Mood and anxiety spectrum as a means to identify clinically relevant subtypes of bipolar I disorder1


  • 1

    The authors of this paper do not have any commercial associations that might pose a conflict of interest in connection with this manuscript.

Andrea Fagiolini, MD, Associate Professor, Department of Psychiatry, University of Pittsburgh School of Medicine, WPIC, 3811 O'Hara Street, Pittsburgh, PA 15213, USA. Fax: +1 412 246 5520; e-mail:


Objectives:  Latent class analysis of demographic and clinical variables can help identify subtypes of patients with bipolar disorder type I (BD I). Classification of patients into clinically relevant and homogeneous subtypes may have implications for further research. We examine the structure of mood and anxiety spectrum features in patients with BD I to identify subtypes with similar profiles.
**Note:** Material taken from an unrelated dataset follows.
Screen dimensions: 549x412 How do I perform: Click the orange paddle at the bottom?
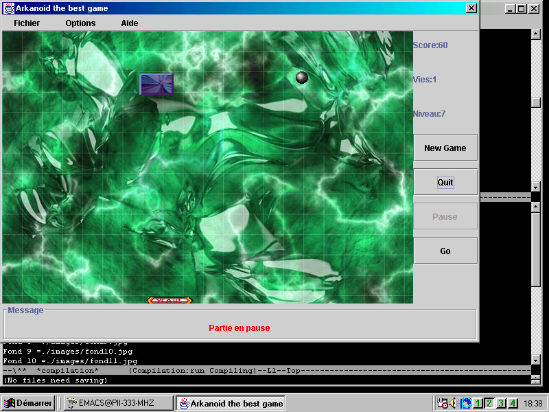(170, 300)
Methods:  Adult patients diagnosed with BD I, who were also participants in the Bipolar Disorder Center for Pennsylvanians (BDCP) Study, were followed for a median time of 448 days. Data from self-report instruments of BD I patients were used to derive dichotomous indicators of four spectrum conditions. Latent class analysis was applied to these indicators. Demographic and clinical variables were used as external validators of the classes.

Results:  A 3-class solution provided a satisfactory data fit and outlined three classes of subjects. Members of the three groups differed in terms of demographic and clinical variables, such as gender, age of onset, mean Clinical Global Impression (CGI) depressive ratings and overall CGI ratings at entry, weighted mean CGI ratings for the period between the first and last evaluation in the BDCP Study and mean Global Assessment of Functioning scores at entry and during the BDCP Study.

Conclusions:  We found substantial clinical heterogeneity among individuals with BD I and found that the levels of lifetime depressive, manic, panic-agoraphobic, and obsessive-compulsive spectrum symptoms identify three distinct subtypes characterized by differences in demographic and clinical variables. These results may have implications for research on the neurobiology, genetics, and treatment of BD I.